Lt. Janney became a seasoned combat pilot during two tours of duty in the Pacific Theater and was awarded two Distinguished Flying Crosses and three Navy Air Medals. On October 25, 1944, as the Flight-Executive Officer for Torpedo Squadron 13, he led the squadron into the Battle of Leyte Gulf, the largest naval battle in history. He personally scored a direct torpedo hit on the Japanese aircraft carrier Zuihō, which eventually sank. For his leadership at Leyte Gulf, he was awarded the Navy Cross.

==CIA career==
World War II had a profound impact on a number of elite, well-educated combat veterans. Janney was a part of an idealistic young group, including Cord Meyer, Jr., Tracy Barnes, Desmond FitzGerald, Frank Wisner, who were determined to prevent another nuclear conflict. Along with Meyer, Barnes, FitzGerald and others, Janney was recruited by Allen Dulles into the newly formed Central Intelligence Agency (CIA), and he and his wife moved their family from New Haven to Washington, D.C., where others they knew were beginning their careers.

Early in his CIA career, Janney was assigned to the Office of Current Intelligence. By 1963, he had become Chief of the Sino-Soviet Bloc Area, according to Victor Marchetti, who worked for him at this time. Janney later served in the Agency's new Science & Technology directorate (DS&T), formed in late 1963. He first worked for Col. Lawrence K. “Red” White, and then became chief deputy to directorate head Carl Duckett, according to Dino Brugioni, who worked at the National Photographic Interpretation Center (NPIC) which was part of DS&T.

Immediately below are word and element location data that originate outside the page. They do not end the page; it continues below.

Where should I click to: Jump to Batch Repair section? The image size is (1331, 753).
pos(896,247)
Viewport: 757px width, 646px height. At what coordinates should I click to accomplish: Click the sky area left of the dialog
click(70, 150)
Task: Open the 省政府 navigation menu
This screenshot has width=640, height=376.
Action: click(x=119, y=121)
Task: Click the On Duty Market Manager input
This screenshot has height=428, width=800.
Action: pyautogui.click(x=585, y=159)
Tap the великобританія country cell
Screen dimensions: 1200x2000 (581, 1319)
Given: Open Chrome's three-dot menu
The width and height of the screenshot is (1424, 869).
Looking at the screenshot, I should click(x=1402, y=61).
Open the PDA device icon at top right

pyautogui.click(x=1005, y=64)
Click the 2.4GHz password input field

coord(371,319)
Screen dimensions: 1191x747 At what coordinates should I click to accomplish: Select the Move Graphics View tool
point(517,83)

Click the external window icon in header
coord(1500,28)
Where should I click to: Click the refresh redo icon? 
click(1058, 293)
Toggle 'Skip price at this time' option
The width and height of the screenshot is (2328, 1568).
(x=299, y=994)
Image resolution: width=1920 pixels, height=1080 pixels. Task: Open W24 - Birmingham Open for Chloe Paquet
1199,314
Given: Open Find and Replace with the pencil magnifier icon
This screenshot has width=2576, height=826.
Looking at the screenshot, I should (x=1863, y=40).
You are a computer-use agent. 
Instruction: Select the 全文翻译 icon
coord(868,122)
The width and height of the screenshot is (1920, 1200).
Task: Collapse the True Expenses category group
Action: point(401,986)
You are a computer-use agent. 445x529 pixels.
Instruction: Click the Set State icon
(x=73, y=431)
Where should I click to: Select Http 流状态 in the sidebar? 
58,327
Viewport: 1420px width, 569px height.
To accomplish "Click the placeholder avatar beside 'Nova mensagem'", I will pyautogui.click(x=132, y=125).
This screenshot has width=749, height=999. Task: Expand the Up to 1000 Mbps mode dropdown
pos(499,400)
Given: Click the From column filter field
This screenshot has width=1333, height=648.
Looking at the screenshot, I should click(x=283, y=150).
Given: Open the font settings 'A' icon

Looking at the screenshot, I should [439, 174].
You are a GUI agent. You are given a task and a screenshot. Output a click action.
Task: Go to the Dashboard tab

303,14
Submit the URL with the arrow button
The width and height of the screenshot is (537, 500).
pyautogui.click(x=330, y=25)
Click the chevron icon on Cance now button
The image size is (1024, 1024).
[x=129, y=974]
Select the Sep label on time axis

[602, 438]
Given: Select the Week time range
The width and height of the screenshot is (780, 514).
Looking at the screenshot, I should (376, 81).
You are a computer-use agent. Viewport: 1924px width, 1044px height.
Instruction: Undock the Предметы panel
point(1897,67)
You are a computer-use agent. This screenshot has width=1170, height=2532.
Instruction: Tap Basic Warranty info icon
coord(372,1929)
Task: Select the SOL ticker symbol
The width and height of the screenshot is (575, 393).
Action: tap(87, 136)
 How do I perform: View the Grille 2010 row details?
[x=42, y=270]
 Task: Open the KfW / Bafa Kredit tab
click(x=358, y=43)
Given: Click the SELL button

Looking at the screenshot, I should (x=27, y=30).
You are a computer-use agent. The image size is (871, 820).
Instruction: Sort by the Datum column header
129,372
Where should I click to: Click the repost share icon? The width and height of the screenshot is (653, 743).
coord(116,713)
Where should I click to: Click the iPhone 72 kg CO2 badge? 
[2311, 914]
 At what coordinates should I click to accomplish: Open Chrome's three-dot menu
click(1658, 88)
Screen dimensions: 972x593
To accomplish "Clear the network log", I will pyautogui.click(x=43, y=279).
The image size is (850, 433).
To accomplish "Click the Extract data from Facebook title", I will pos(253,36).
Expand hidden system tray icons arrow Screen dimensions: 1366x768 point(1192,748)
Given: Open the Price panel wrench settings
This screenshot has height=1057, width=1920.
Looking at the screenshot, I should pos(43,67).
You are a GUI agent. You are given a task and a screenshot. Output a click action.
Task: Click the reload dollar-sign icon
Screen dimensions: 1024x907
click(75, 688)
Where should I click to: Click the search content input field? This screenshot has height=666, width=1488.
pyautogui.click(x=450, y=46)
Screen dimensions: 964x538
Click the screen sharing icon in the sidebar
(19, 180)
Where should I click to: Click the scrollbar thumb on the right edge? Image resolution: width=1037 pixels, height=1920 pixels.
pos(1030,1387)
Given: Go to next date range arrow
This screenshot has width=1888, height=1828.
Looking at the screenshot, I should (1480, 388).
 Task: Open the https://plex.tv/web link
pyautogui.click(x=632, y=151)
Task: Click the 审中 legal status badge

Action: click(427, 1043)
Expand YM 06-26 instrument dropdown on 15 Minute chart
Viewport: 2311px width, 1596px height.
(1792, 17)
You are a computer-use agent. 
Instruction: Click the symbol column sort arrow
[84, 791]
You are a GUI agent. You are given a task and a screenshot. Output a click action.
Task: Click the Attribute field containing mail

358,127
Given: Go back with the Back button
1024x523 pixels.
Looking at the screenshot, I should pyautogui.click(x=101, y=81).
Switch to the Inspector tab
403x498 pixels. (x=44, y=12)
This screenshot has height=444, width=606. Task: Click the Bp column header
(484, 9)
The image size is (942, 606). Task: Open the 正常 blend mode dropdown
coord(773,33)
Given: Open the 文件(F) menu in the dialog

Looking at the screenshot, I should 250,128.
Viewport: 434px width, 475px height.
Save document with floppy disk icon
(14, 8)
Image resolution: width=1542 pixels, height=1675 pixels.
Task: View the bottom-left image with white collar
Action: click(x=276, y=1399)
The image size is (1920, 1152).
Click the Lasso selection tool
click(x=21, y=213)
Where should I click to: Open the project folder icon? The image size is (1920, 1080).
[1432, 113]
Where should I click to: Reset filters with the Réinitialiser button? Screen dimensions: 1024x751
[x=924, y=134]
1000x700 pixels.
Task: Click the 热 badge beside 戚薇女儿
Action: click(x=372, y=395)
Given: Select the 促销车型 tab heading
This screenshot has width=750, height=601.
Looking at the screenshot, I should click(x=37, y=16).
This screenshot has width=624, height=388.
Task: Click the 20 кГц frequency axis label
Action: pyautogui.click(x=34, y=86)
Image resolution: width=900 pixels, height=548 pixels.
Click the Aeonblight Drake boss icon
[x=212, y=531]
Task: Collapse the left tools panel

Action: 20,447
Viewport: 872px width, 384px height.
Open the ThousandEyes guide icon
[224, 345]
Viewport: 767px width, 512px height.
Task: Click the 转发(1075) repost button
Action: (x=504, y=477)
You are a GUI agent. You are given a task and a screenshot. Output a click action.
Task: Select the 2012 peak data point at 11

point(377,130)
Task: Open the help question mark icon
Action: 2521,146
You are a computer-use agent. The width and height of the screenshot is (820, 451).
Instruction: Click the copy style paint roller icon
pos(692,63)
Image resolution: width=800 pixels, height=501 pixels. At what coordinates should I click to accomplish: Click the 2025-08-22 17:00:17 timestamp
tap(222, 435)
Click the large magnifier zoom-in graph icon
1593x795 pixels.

Janney's last position at CIA was as Director of Personnel, which he began in 1975. During this time, the CIA was engaged in extensive litigation regarding the Freedom of Information Act (FOIA), seeking to block the release of documents that, it argued, exposed "sources and methods" of intelligence work. "In many fields," said Janney in his role as CIA personnel director, "it is absolutely essential that the Agency have available to it the single greatest source of expertise: the American academic community." The CIA has also argued that revelations of academic involvement with the Agency would expose certain academics to "shame and ridicule" of their peers, which author Ami Chen Mills suggested was "a tacit admission that at least some of these people have something to be ashamed of."

==Subject of conspiracy theory==
Wistar's son, Peter Janney, has claimed that Wistar was part of a CIA team that orchestrated the October 1964 murder of Mary Pinchot Meyer, the ex-wife of CIA official Cord Meyer and an alleged mistress of United States President John F. Kennedy, because she was prepared to publicly dispute the Warren Commission's findings in the assassination of Kennedy.